— begin —
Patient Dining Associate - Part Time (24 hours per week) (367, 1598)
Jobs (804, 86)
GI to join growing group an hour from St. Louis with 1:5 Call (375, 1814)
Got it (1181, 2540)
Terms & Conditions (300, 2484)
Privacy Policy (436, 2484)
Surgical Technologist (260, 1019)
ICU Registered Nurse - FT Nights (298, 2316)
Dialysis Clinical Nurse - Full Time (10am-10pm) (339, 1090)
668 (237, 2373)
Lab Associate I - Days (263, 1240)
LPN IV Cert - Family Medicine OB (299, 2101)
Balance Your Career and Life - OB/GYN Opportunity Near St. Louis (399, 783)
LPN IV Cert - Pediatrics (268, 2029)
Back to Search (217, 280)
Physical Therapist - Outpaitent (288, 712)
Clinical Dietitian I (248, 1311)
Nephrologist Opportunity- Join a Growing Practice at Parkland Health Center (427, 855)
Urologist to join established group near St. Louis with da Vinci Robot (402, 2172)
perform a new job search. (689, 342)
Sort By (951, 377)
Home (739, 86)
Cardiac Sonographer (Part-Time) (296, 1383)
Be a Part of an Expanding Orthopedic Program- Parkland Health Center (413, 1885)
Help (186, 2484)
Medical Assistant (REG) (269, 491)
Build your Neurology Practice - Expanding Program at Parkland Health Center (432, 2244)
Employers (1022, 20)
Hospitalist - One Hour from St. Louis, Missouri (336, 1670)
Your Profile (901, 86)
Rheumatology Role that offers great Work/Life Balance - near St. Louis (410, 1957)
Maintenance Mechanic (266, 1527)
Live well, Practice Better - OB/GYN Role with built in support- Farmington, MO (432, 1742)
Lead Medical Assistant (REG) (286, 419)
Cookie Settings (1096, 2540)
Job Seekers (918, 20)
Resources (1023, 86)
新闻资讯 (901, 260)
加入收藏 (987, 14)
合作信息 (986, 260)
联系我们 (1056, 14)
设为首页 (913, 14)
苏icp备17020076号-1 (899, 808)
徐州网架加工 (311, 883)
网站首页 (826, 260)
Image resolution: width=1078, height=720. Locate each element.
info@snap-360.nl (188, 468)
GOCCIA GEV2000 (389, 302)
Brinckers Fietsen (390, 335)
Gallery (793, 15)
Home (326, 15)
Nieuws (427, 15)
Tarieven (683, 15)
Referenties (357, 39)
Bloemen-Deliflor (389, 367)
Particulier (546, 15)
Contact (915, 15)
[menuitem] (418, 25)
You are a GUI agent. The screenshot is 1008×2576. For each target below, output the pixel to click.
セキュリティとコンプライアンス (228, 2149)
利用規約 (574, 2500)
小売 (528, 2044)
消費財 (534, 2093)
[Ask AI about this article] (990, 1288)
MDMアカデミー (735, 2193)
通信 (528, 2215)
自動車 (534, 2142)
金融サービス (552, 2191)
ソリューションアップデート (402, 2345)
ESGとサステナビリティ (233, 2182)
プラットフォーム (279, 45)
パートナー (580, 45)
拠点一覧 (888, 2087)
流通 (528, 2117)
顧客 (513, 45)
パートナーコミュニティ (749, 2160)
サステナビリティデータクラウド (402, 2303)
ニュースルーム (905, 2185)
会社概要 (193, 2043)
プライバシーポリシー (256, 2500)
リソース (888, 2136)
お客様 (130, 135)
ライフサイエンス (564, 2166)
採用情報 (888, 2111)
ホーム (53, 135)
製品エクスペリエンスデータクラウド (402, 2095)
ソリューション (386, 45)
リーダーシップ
— end —
Arrange every item above into a numbered list, omitting any blank lines.

Answer to this problem:
1. Patient Dining Associate - Part Time (24 hours per week) (367, 1598)
2. Jobs (804, 86)
3. GI to join growing group an hour from St. Louis with 1:5 Call (375, 1814)
4. Got it (1181, 2540)
5. Terms & Conditions (300, 2484)
6. Privacy Policy (436, 2484)
7. Surgical Technologist (260, 1019)
8. ICU Registered Nurse - FT Nights (298, 2316)
9. Dialysis Clinical Nurse - Full Time (10am-10pm) (339, 1090)
10. 668 (237, 2373)
11. Lab Associate I - Days (263, 1240)
12. LPN IV Cert - Family Medicine OB (299, 2101)
13. Balance Your Career and Life - OB/GYN Opportunity Near St. Louis (399, 783)
14. LPN IV Cert - Pediatrics (268, 2029)
15. Back to Search (217, 280)
16. Physical Therapist - Outpaitent (288, 712)
17. Clinical Dietitian I (248, 1311)
18. Nephrologist Opportunity- Join a Growing Practice at Parkland Health Center (427, 855)
19. Urologist to join established group near St. Louis with da Vinci Robot (402, 2172)
20. perform a new job search. (689, 342)
21. Sort By (951, 377)
22. Home (739, 86)
23. Cardiac Sonographer (Part-Time) (296, 1383)
24. Be a Part of an Expanding Orthopedic Program- Parkland Health Center (413, 1885)
25. Help (186, 2484)
26. Medical Assistant (REG) (269, 491)
27. Build your Neurology Practice - Expanding Program at Parkland Health Center (432, 2244)
28. Employers (1022, 20)
29. Hospitalist - One Hour from St. Louis, Missouri (336, 1670)
30. Your Profile (901, 86)
31. Rheumatology Role that offers great Work/Life Balance - near St. Louis (410, 1957)
32. Maintenance Mechanic (266, 1527)
33. Live well, Practice Better - OB/GYN Role with built in support- Farmington, MO (432, 1742)
34. Lead Medical Assistant (REG) (286, 419)
35. Cookie Settings (1096, 2540)
36. Job Seekers (918, 20)
37. Resources (1023, 86)
38. 新闻资讯 (901, 260)
39. 加入收藏 (987, 14)
40. 合作信息 (986, 260)
41. 联系我们 (1056, 14)
42. 设为首页 (913, 14)
43. 苏icp备17020076号-1 (899, 808)
44. 徐州网架加工 (311, 883)
45. 网站首页 (826, 260)
46. Image resolution: width=1078, height=720. Locate each element.
47. info@snap-360.nl (188, 468)
48. GOCCIA GEV2000 (389, 302)
49. Brinckers Fietsen (390, 335)
50. Gallery (793, 15)
51. Home (326, 15)
52. Nieuws (427, 15)
53. Tarieven (683, 15)
54. Referenties (357, 39)
55. Bloemen-Deliflor (389, 367)
56. Particulier (546, 15)
57. Contact (915, 15)
58. [menuitem] (418, 25)
59. You are a GUI agent. The screenshot is 1008×2576. For each target below, output the pixel to click.
60. セキュリティとコンプライアンス (228, 2149)
61. 利用規約 (574, 2500)
62. 小売 (528, 2044)
63. 消費財 (534, 2093)
64. [Ask AI about this article] (990, 1288)
65. MDMアカデミー (735, 2193)
66. 通信 (528, 2215)
67. 自動車 (534, 2142)
68. 金融サービス (552, 2191)
69. ソリューションアップデート (402, 2345)
70. ESGとサステナビリティ (233, 2182)
71. プラットフォーム (279, 45)
72. パートナー (580, 45)
73. 拠点一覧 (888, 2087)
74. 流通 (528, 2117)
75. 顧客 (513, 45)
76. パートナーコミュニティ (749, 2160)
77. サステナビリティデータクラウド (402, 2303)
78. ニュースルーム (905, 2185)
79. 会社概要 (193, 2043)
80. プライバシーポリシー (256, 2500)
81. リソース (888, 2136)
82. お客様 (130, 135)
83. ライフサイエンス (564, 2166)
84. 採用情報 (888, 2111)
85. ホーム (53, 135)
86. 製品エクスペリエンスデータクラウド (402, 2095)
87. ソリューション (386, 45)
88. リーダーシップ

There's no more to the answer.